Perpetual technological improvements are fast transforming this tried-and-true data backup and retrieval process into an anachronism, one that hinders a bank's internal operations while placing it at a competitive disadvantage. To solve today's challenges, bank CIOs and CTOs must implement data synchronization solutions that can capture and deliver all types of data, while helping to form the basis of their disaster recovery plans.

Customers' demand for immediate data access combines with multi-location regional banks requiring simplified and uniform access to remote, up-to-date branch files. This combination makes it clear data synchronization is a critical component to managing and protecting data, financial institutions' most important asset.

Data synchronization on a global scale is one of the most-effective solutions to address data issues for the modern bank's e-workforce. Synchronization must rapidly back up applications and data, quickly get data backup online after a disruption, and be easily managed in-house or by an outside vendor. Within financial institutions, data synchronization enables enterprise-wide application integration, including up-to-date reports and business activity monitoring.

Data synchronization applications provide a streamlined vehicle to backup and synchronize employees' vital files automatically among servers, external drives, desktop computers, laptops and mobile devices. File synchronization is the process whereby employees have access to the same updated files across multiple storage locations, such as multi-state bank branch locations.
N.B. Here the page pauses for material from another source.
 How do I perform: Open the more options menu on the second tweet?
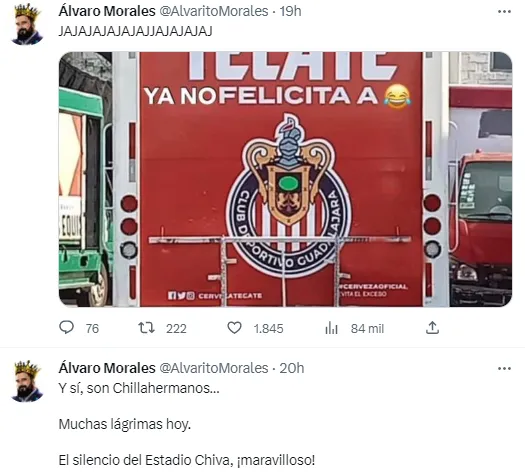click(x=504, y=369)
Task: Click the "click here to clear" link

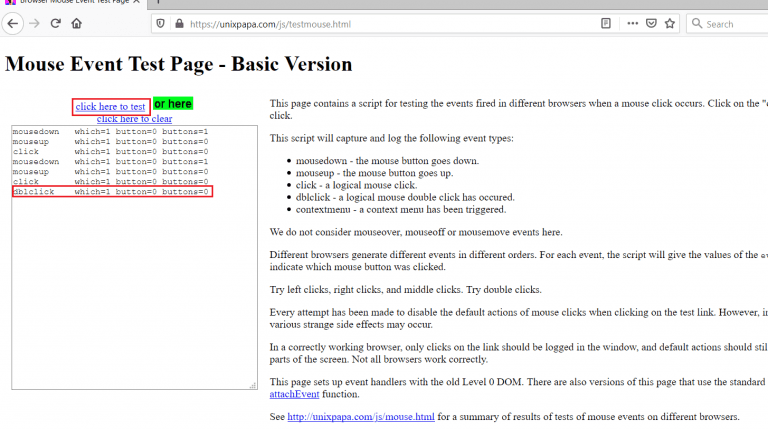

If any user alters a file at a given location, the synchronization process will change data at all other locations.

In the event of a natural disaster or an act of terrorism, financial institutions' CTOs and other executives demand highly manageable and cost-effective disaster recovery plans for data. Physical tapes sitting in a warehouse don't cut it in today's e-business environment.

File backup is especially important in financial institutions where the loss of images, spreadsheets, MP3s and email correspondence can severely impact operations. Backup and synchronization programs can backup files to any location, external device, over the Internet or to a remote server.

There are three primary synchronization implementation strategies, each of which can be tailored to a bank's specific requirements:

  • Multiple workstations, servers and locations, including multiple branches;
  • Multiple workstations in a single office environment; and,
  • Remote users logged into a network server.
  • In a multiple workstation, server and location environment, known as the star topology, a central switch, hub or computer serves as a conduit for the transmission of messages across the network. Software on each user workstation backs up data several times daily to a central server. For added protection, banks often (and should) maintain multiple backup copies of user data in disparate geographic locations. In a multiple branch environment, all workstations should be synchronized both to a local file server, which, in turn synchronizes to other local servers across the enterprise.

    Data synchronization in a "multiple workstations in a single office environment" presents a less-daunting challenge, as it merely requires regular data backup to the local file server. For added protection, banks can purchase additional disk space or rent a server from an IT service provider, periodically synchronizing the local server with the third-party server through a secure connection.

    In environments where remote users log into a network server using Citrix or another remote desktop connection, data synchronization and backup software should be configured to synchronize all user data on the remote access servers, with copies on a backup server.

    It's imperative for banks and financial institutions of all sizes to have a reliable data synchronization and backup plan that is increasingly more affordable. Data synchronization enables banks to quickly and cost-effectively develop and implement a full-featured solution that ensures the safety and accessibility of even the most critical data, and is a great first step towards a full disaster recovery plan.

    Bill Carey is the Vice President of Marketing and Business Development at Siber Systems Inc. (Fairfax, Va.).